• _Work to complete_
Write out every line below with no difference at all.

• _Records provided_
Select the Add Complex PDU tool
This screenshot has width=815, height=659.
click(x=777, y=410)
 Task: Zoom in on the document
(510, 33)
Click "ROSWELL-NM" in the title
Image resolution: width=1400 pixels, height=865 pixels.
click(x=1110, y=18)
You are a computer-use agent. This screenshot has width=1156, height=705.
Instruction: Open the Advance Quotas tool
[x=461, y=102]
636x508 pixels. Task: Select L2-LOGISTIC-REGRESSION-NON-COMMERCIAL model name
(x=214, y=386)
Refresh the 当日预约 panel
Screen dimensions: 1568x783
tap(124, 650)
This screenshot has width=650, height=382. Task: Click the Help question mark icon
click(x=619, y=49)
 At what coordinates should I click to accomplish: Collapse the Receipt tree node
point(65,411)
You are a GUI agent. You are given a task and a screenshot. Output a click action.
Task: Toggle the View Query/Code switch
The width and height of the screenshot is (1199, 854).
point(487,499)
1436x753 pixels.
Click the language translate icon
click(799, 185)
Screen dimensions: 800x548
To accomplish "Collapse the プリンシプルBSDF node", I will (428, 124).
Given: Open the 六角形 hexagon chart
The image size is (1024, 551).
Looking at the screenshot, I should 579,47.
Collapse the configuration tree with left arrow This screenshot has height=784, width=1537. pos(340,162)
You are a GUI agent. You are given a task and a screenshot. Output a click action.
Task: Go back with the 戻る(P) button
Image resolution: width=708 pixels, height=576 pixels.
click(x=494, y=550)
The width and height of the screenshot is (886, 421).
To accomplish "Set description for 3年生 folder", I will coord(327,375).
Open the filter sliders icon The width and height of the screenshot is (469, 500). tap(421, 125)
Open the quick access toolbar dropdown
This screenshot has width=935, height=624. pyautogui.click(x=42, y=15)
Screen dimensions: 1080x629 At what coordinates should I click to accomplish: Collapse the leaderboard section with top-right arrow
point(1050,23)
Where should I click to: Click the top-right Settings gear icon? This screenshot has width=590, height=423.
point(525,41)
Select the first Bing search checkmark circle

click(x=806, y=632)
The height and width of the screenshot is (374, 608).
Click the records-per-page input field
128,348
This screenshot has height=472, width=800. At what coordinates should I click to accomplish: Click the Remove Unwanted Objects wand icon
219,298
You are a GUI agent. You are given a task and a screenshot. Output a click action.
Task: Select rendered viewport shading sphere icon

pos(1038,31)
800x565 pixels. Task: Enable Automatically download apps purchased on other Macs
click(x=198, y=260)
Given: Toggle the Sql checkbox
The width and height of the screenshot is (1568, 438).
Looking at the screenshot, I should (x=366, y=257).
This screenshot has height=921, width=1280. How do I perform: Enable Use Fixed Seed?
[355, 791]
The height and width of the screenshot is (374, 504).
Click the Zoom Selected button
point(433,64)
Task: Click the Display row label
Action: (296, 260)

• _Finished exercise_
Select the Add Complex PDU tool
This screenshot has width=815, height=659.
click(x=777, y=410)
 Task: Zoom in on the document
(510, 33)
Click "ROSWELL-NM" in the title
Image resolution: width=1400 pixels, height=865 pixels.
click(x=1110, y=18)
You are a computer-use agent. This screenshot has width=1156, height=705.
Instruction: Open the Advance Quotas tool
[x=461, y=102]
636x508 pixels. Task: Select L2-LOGISTIC-REGRESSION-NON-COMMERCIAL model name
(x=214, y=386)
Refresh the 当日预约 panel
Screen dimensions: 1568x783
tap(124, 650)
This screenshot has width=650, height=382. Task: Click the Help question mark icon
click(x=619, y=49)
 At what coordinates should I click to accomplish: Collapse the Receipt tree node
point(65,411)
You are a GUI agent. You are given a task and a screenshot. Output a click action.
Task: Toggle the View Query/Code switch
The width and height of the screenshot is (1199, 854).
point(487,499)
1436x753 pixels.
Click the language translate icon
click(799, 185)
Screen dimensions: 800x548
To accomplish "Collapse the プリンシプルBSDF node", I will (428, 124).
Given: Open the 六角形 hexagon chart
The image size is (1024, 551).
Looking at the screenshot, I should 579,47.
Collapse the configuration tree with left arrow This screenshot has height=784, width=1537. pos(340,162)
You are a GUI agent. You are given a task and a screenshot. Output a click action.
Task: Go back with the 戻る(P) button
Image resolution: width=708 pixels, height=576 pixels.
click(x=494, y=550)
The width and height of the screenshot is (886, 421).
To accomplish "Set description for 3年生 folder", I will coord(327,375).
Open the filter sliders icon The width and height of the screenshot is (469, 500). tap(421, 125)
Open the quick access toolbar dropdown
This screenshot has width=935, height=624. pyautogui.click(x=42, y=15)
Screen dimensions: 1080x629 At what coordinates should I click to accomplish: Collapse the leaderboard section with top-right arrow
point(1050,23)
Where should I click to: Click the top-right Settings gear icon? This screenshot has width=590, height=423.
point(525,41)
Select the first Bing search checkmark circle

click(x=806, y=632)
The height and width of the screenshot is (374, 608).
Click the records-per-page input field
128,348
This screenshot has height=472, width=800. At what coordinates should I click to accomplish: Click the Remove Unwanted Objects wand icon
219,298
You are a GUI agent. You are given a task and a screenshot. Output a click action.
Task: Select rendered viewport shading sphere icon

pos(1038,31)
800x565 pixels. Task: Enable Automatically download apps purchased on other Macs
click(x=198, y=260)
Given: Toggle the Sql checkbox
The width and height of the screenshot is (1568, 438).
Looking at the screenshot, I should (x=366, y=257).
This screenshot has height=921, width=1280. How do I perform: Enable Use Fixed Seed?
[355, 791]
The height and width of the screenshot is (374, 504).
Click the Zoom Selected button
point(433,64)
Task: Click the Display row label
Action: (296, 260)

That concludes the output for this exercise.